(Bloomberg) --

South African President Cyril Ramaphosa appears increasingly likely to retain his position as head of the ruling African National Congress in December as his allies continue to win control of key party structures. 

The northern Limpopo province on Saturday re-elected Stan Mathabatha as its chairman, a post he has held for a decade. Mathabatha has said he favors Ramaphosa getting a second term -- a position echoed by Dickson Masemola, who also vied for the top regional post. 

Ramaphosa’s backers have won clean sweeps in recent leadership contests in the Mpumalanga and East Cape provinces. Opinion polls show the president is far more popular than the ANC, which has ruled the country since the end of apartheid in 1994, but is in danger of losing its national majority in a 2024 vote as discontent mounts over rampant unemployment, rising living costs and slipshod government services. 

Under the ANC’s rules, whoever is elected party leader with also be its presidential candidate. A lawyer and one of the richest black South Africans, the 69-year-old Ramaphosa has led the party since December 2017 and the country since February 2018 when Jacob Zuma was forced to quit after almost nine scandal-marred years in office. 

Tourism Minister Lindiwe Sisulu and Zweli Mkhize, who resigned as health minister last year after being implicated in a tender scandal, are among the possible challengers for the top ANC post. 

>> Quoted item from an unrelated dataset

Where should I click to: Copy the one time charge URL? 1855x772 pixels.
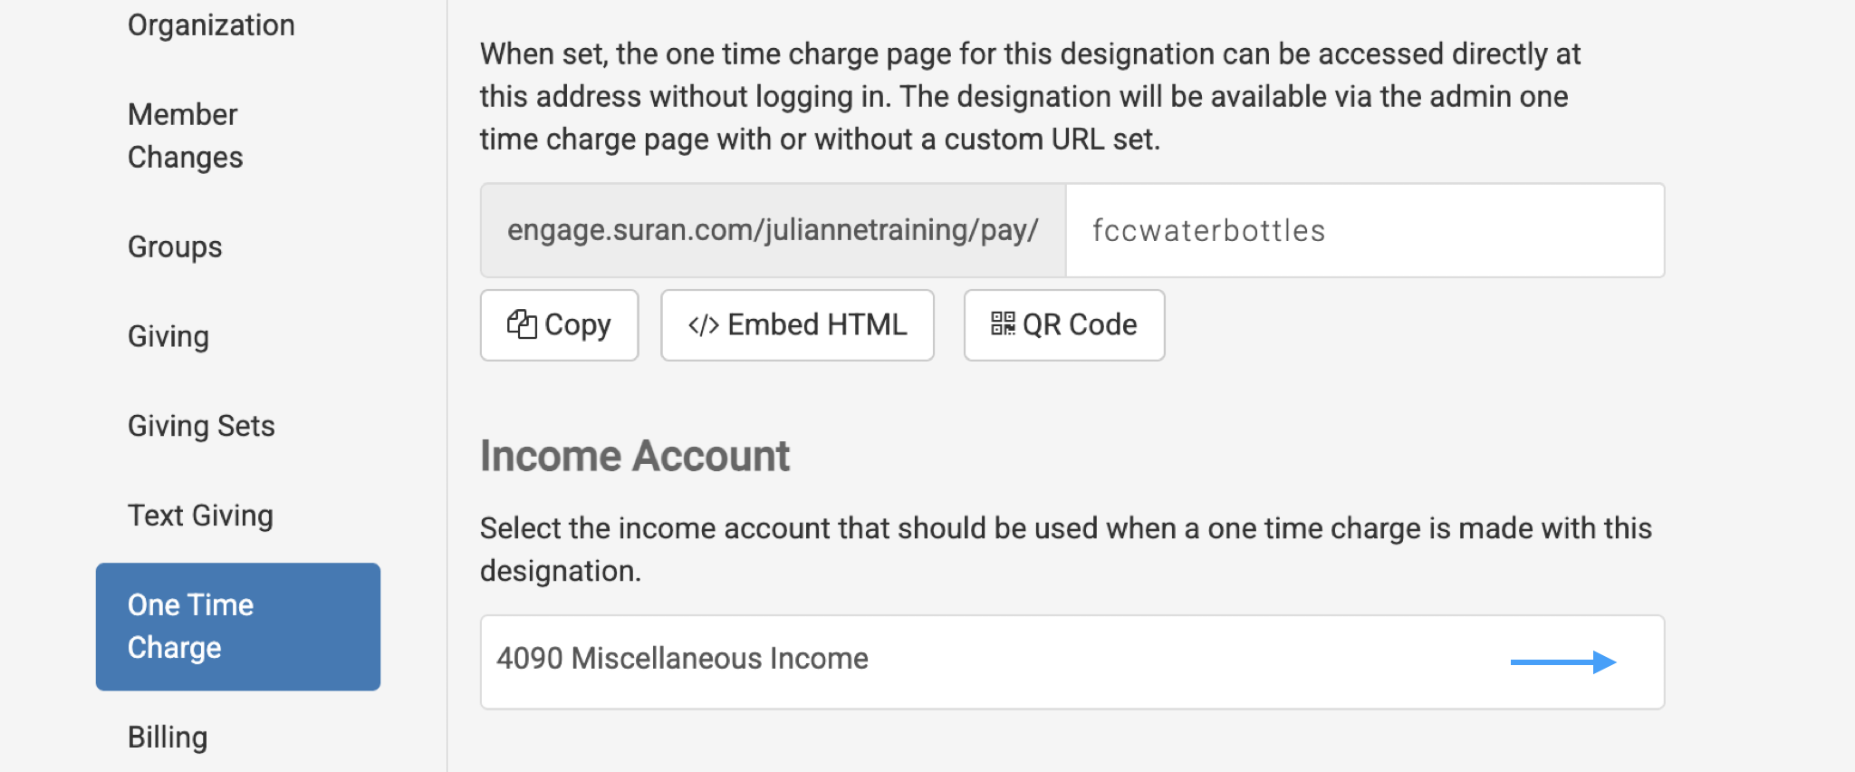click(559, 325)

There’s also an outside chance that Paul Mashatile, the ANC’s treasurer-general, may enter the race. He has been filling in for its Secretary-General Ace Magashule, who was suspended after being charged with graft, leaving him in charge of the day-to-day running of the party. Jessie Duarte, the ANC’s deputy secretary general, has been ill for several months and her post has been left vacant.